Erau: Festival untuk yang Hidup dan Mati"

Muhammad Agra Pratama Putra
Chapter #7

Kembali ke Masa Lalu

 Tasya terbangun dengan napas memburu. Dahi dan punggungnya basah oleh keringat, dan dunia sekitarnya terasa terlalu nyata untuk disebut mimpi. Tapi matanya masih menyimpan bayangan yang tak bisa ia lepaskan.

Dalam mimpinya, ia berdiri di tengah ruangan joglo tua, tubuhnya bergerak mengikuti irama gamelan yang asing namun tertanam dalam tubuhnya. Ia tak bisa berhenti menari. Di sekelilingnya, orang-orang dalam pakaian kolonial bersorak pelan, ekspresi wajah mereka kosong… dan ada seorang pria Belanda, duduk di singgasana bambu, tersenyum tipis ke arahnya. Tapi senyum itu mengandung kengerian.

“Laras…” suara Tasya gemetar, memanggil satu-satunya orang yang bisa ia percaya sepenuhnya saat ini.

Laras mendekat, tangannya menggenggam tangan Tasya yang masih bergetar. Mereka duduk di bale bambu penginapan, dengan pemandangan langsung ke arah sungai.

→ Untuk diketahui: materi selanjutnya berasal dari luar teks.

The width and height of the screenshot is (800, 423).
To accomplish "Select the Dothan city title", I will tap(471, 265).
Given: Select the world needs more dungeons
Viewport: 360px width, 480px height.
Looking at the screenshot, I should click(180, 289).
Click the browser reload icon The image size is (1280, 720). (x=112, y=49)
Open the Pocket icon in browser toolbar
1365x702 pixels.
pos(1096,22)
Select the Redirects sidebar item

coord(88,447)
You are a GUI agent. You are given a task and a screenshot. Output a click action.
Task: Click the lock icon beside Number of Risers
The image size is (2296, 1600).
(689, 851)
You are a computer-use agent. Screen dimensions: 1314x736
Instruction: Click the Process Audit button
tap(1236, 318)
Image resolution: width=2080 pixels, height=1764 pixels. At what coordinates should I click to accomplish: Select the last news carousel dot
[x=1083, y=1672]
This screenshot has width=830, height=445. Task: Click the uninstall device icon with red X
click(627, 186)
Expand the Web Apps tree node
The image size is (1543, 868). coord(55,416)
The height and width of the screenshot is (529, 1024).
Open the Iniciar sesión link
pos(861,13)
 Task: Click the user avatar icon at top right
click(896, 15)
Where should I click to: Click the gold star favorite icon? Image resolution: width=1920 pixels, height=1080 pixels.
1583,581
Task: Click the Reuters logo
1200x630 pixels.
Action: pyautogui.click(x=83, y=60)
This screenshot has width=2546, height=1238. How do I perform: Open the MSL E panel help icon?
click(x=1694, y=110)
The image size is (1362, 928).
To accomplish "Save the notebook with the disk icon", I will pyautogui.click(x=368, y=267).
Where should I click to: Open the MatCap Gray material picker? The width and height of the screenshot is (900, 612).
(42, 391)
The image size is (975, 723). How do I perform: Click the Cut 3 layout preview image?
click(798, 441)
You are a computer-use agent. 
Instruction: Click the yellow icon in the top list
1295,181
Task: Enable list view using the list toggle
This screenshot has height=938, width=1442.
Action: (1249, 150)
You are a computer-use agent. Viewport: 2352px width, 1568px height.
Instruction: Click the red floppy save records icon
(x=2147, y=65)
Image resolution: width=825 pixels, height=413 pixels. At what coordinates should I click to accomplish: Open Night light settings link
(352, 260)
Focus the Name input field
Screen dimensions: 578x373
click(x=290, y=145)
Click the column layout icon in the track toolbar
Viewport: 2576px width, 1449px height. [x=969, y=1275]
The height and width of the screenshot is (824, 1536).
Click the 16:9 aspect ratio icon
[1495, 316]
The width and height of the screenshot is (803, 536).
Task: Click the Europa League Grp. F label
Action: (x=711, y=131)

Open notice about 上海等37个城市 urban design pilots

Aroma dupa dari pelataran pura kecil milik pemilik penginapan masih menggantung di udara.

“Aku nari... bukan sebagai aku,” kata Tasya lirih. “Aku seperti… dijebak dalam tubuh perempuan lain. Ada yang ngatur gerakanku. Aku bukan penari. Tapi tubuhku tahu caranya.”

Laras terdiam sejenak, lalu menatap sungai. “Kamu nggak sendiri. Tempat ini menyimpan banyak jejak. Banyak cerita yang dipaksa dilupakan. Tapi mereka nggak pernah benar-benar pergi.”

Di tempat lain, Awang Dewa berdiri diam memandangi Sungai Mahakam. Gelombangnya tampak tak wajar. Biasanya tenang seperti cermin, kini arusnya memutar-mutar, seperti tarik-menarik antara dunia atas dan bawah.

“Aernya ndik mau diam, bah,” ucap Awang kepada Aji Raga Brata yang berdiri di sampingnya. “Dah tiga hari tegakni terus. Ada yang ganggu keseimbangan.”

Aji Raga menghela napas panjang. “Yang Jaga aer gawal misal batasnya dilanggar. Ada yang ndik beres ni. Dan sayangnya, sida menganggap etam segala yang salah.”

Di siang hari, suasana kota Tenggarong menggema dengan bunyi gendang, musik tradisional, dan suara tawa anak-anak. Festival Erau sedang di puncaknya. Penampilan Belian Sentiu tari penyembuhan dari suku Dayak, dilanjutkan prosesi Belimbur yang selalu dinanti: semua orang menyiramkan air sebagai lambang pembersihan dan keberkahan.

Kelima konten kreator, untuk sesaat, bisa menikmati festival ini. Reno merekam anak-anak bermain air. Nadia ikut menari bersama warga. Adit mencoba mendokumentasikan pertunjukan Bekayu Naga. Tasya, meski masih trauma, mulai mengagumi detail baju adat dan warna-warna khas Kutai. Tapi hanya satu yang tampak asing di tengah kehangatan itu: Gilang.